As I walk I register surprise that the woods are no different, as if instead they should reflect this tectonic change. But of course it’s not a tectonic change. For all but the tiniest sliver of humanity, it’s not a change at all.
For ten weeks, I have walked in this forest every day. At various times I have seen the woods as indifferent, sympathetic, or consoling; as inclined to compassion or wisdom; as a metaphor for resilience or resignation. I have invested the trees with wizardly secrets that they choose to reveal or not, based on their own arcane whim. But these are all my colorings. The woods are just the woods.
As I move, I step in and out of sadness. I reflect, as I do with every close death, every grief, how each loss still shocks on its arrival. How each causes a transient but deep upheaval. And, as with other deaths, I wonder: Where is the manual for grief? Am I doing this right or wrong — too nonchalant, too uncaring, too indulgent? Am I grieving more for myself, my own fears, my own losses, than for the person whose life has ended?
A friend has died. How different this actual fact of impermanence from the abstract “truth” of my meditations! I’ve spent months now trying to grasp impermanence, to get it into my bones. All that suddenly feels like a game. Could I not see that I subtly controlled “impermanence” the whole time? That it was as if deep down I was exempt, toying with the idea of impermanence, reflecting on it from a place of imagined immunity?
The thought arises: I prefer the game impermanence to the real one. And then: This is the best teaching yet of the entire retreat. And then, in rapid-fire succession: I am co-opting Bob’s death into a teachable moment. Is this disrespectful? Should I feel guilty? Am I jerk? I watch all these thoughts and reactions come and go, waves breaking on an endless beach.
It strikes me that Buddhist teachings are at their trickiest in regard to grief. Everything changes, we are taught again and again. All that is born dies. It’s right there, in the foundation of the philosophy, in the four noble truths: The cause of suffering is attachment. This key opens the great door of liberation. All is impermanent.
Grief, then, is clinging to a delusion: the delusion that death should not occur, that anything is outside the tenacious purview of impermanence. Our attachments put us at risk for our own suffering.
Yet what is more natural than to attach to whom and what we love? Without this attachment, is life anything more than neutered, mechanistic quasi-engagement? Isn’t it attachment that turns the hollow into the hallowed?
Yes, suffering arises from attachment – but doesn’t every single thing we cherish in life? If we attach to nothing, then what of our heart?
If grief is just another manifestation of avidya, of ignorance, then the practice loses its humanity.
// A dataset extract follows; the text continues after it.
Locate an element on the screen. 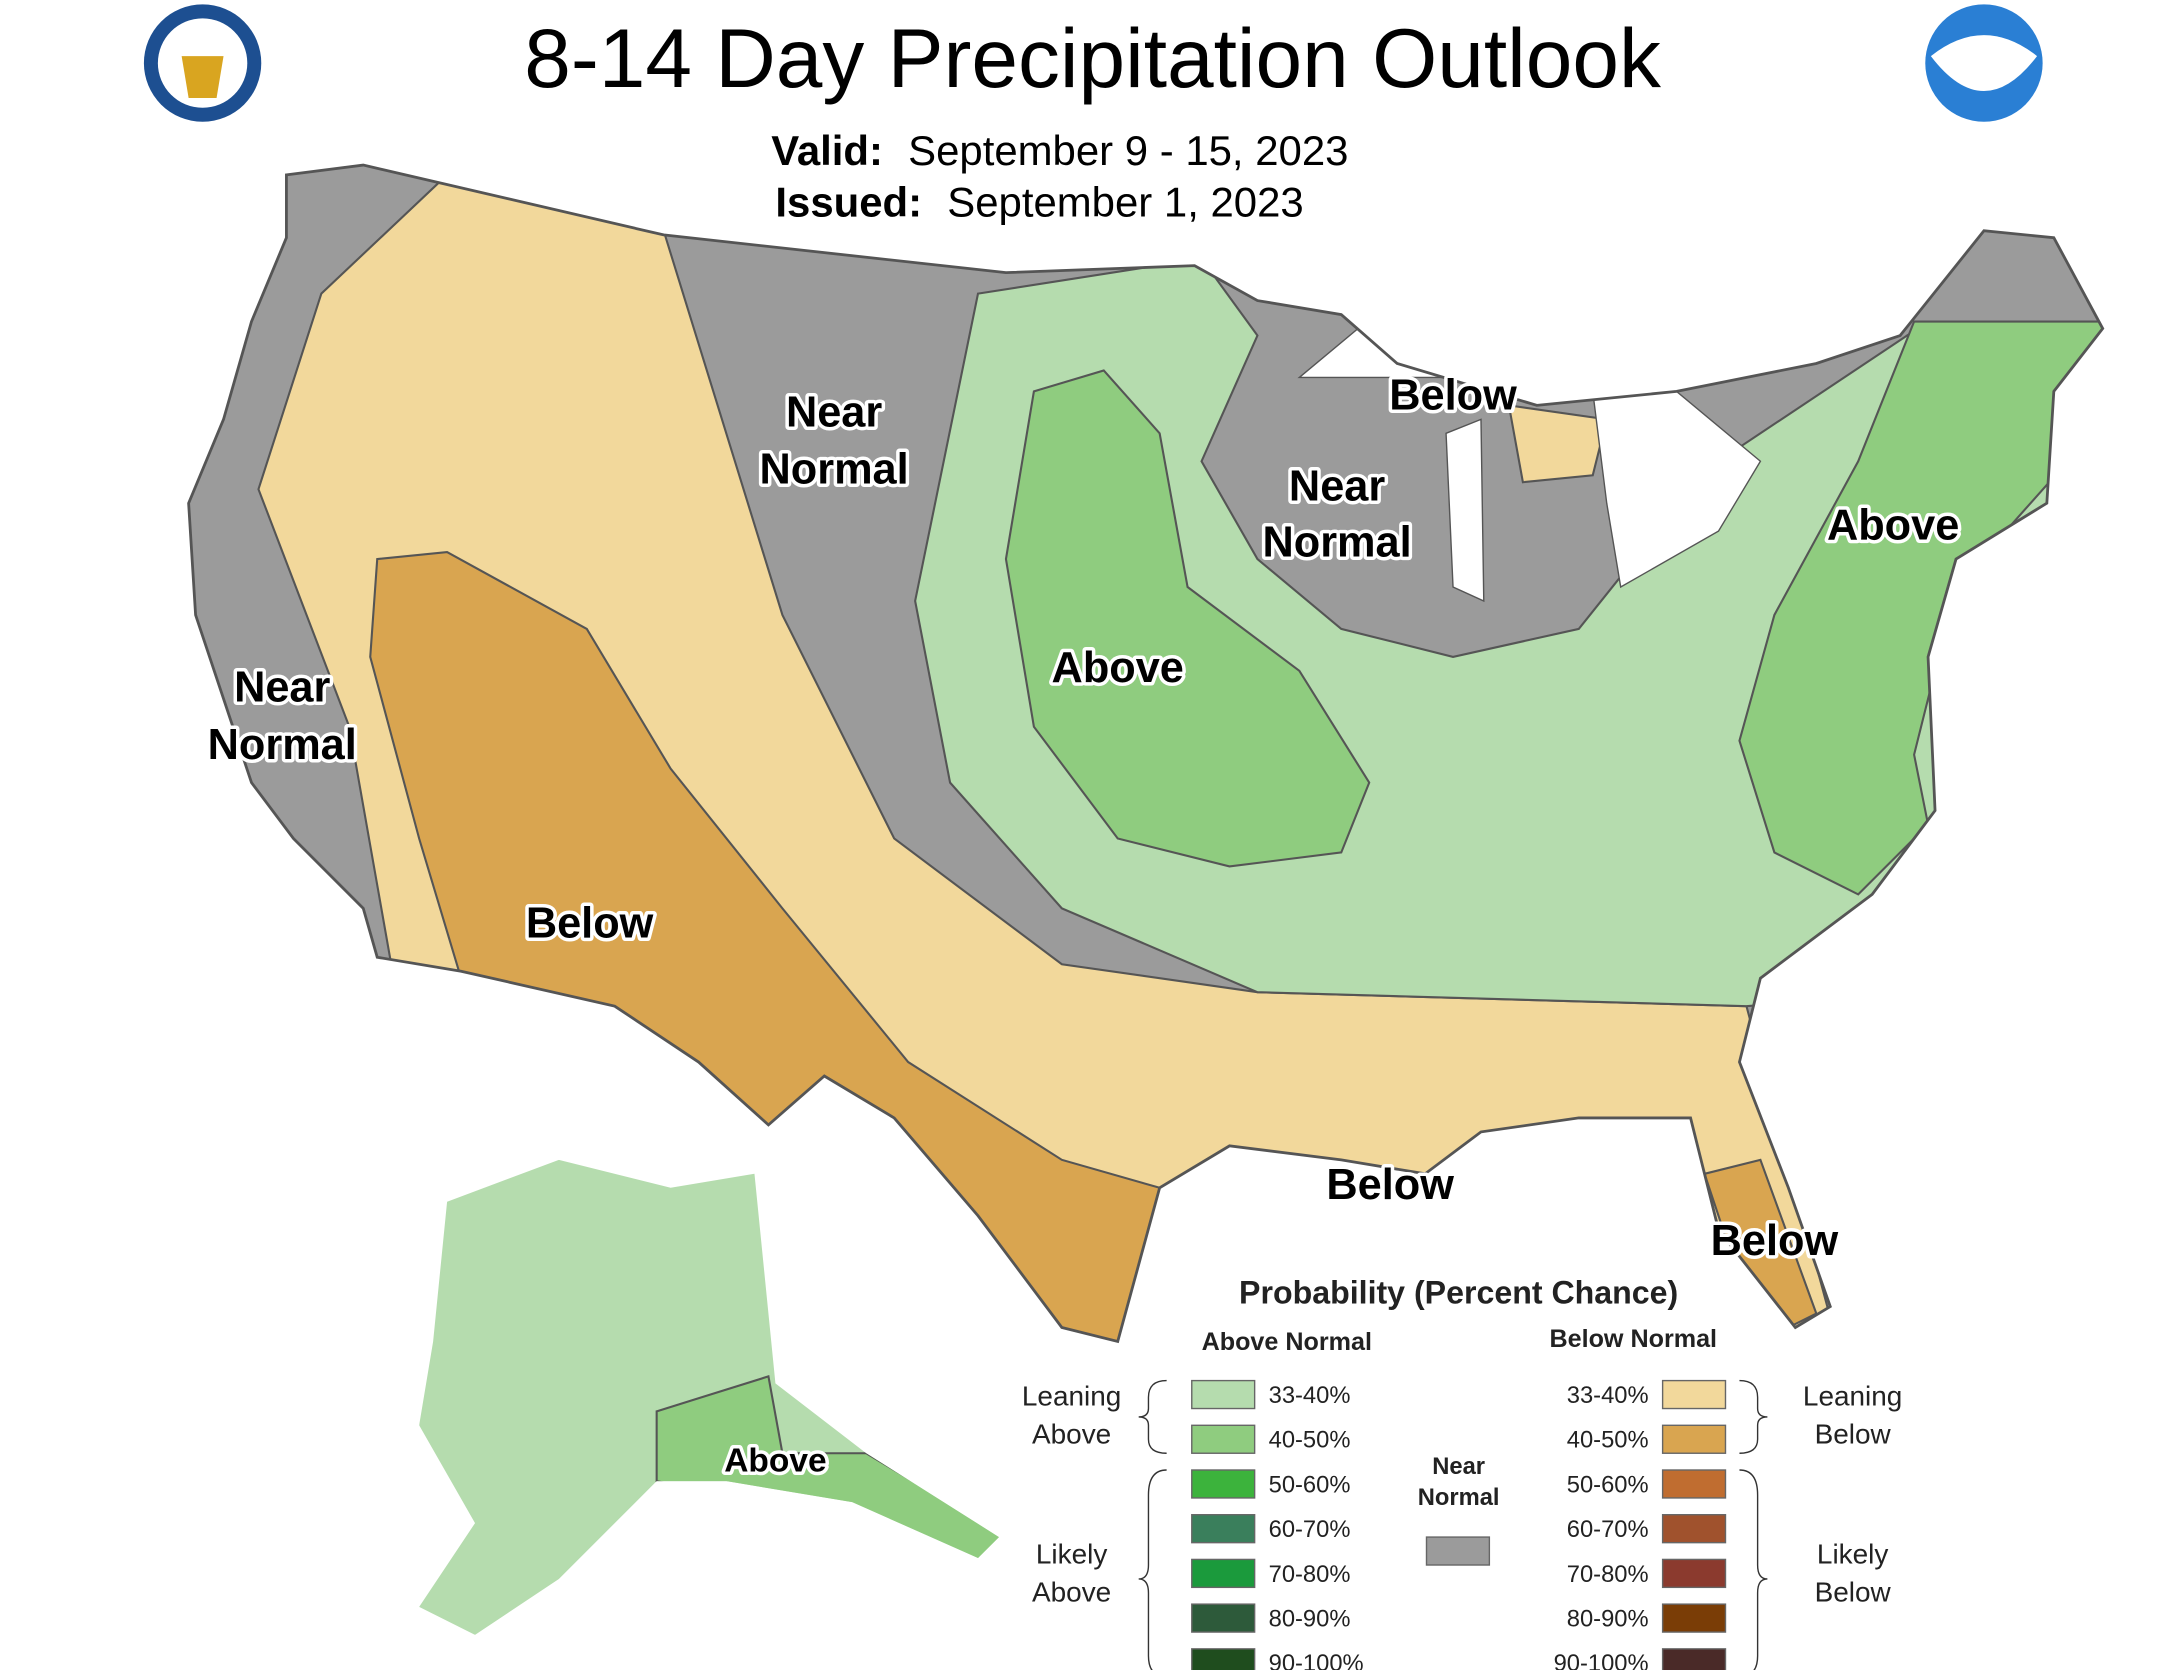 The width and height of the screenshot is (2160, 1670). valid-label: Valid: is located at coordinates (827, 150).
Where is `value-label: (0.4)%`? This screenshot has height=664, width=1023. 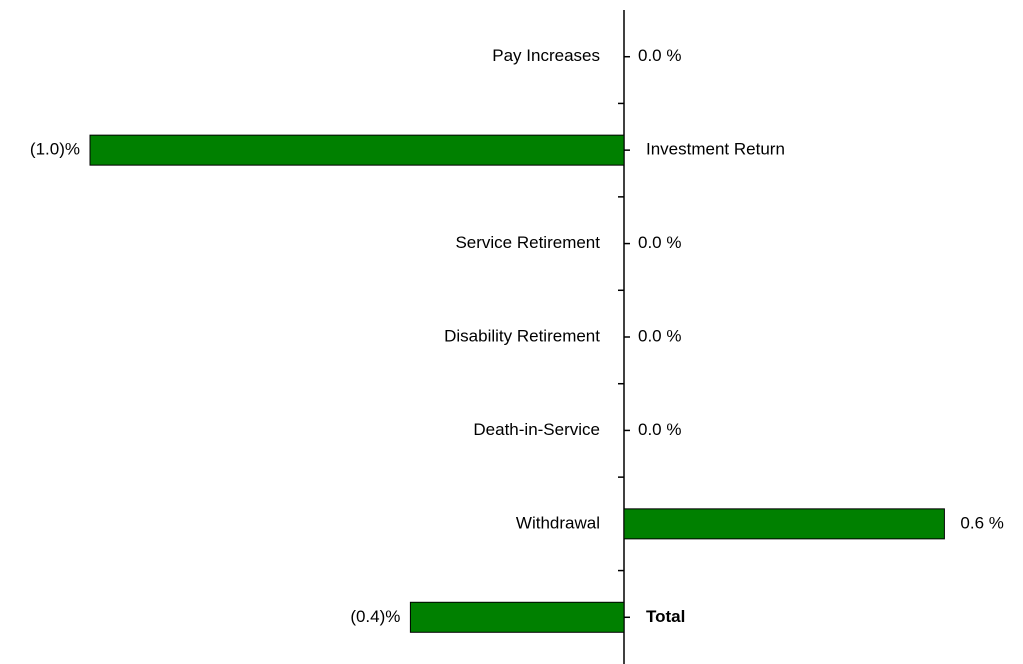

But if it is not, then the basic edifice of non-attachment crumbles.
This is not about how attachment differs from clinging. I appreciate that distinction, but here it feels like passing the buck. Can love of anything or anyone specific, sustained over time, exist free of attachment? When we lose what we love, do we not grieve?
It’s one more koan, another paradoxical riddle with no rational answer. Welcome to Buddhism. And to life.
I continue my walk. The sunset burns fiery in the late winter sky. The landscape is still saturated in brown. A few buds pop up here and there, but it’s too early for greenery, for color.
Fifty-two years old: Bob was young. A year younger than me. Too young to die? Called before his time? How am I to know? By what measure, according to what yardstick?
I breathe in deeply. For a moment, the moist forest air tastes of an earthy fug, a hint of the changing season, of impermanence.
I watch Bob’s esteem rise in my mind. Thought by thought, step by step through these silent woods, I sense my memories of him white-washed in the superstitious laundromat of bereavement. This happens to the dead, especially those with whom we have touched hearts, however lightly: We quickly elevate them, grant them hero’s status.
I continue walking. The sky’s fire is fading fast, dimming to grey. The orange and red clouds grow wan and lose their distinction. I hear a flock of geese fly overhead, but looking up I now see only shadow against shadow. In the gathering dark the trees also lose their clarity, clumping into indistinguishable masses. No longer individuals, each looks like any other.
Night is coming. I return to my temporary shelter while enough light lingers to guide the way.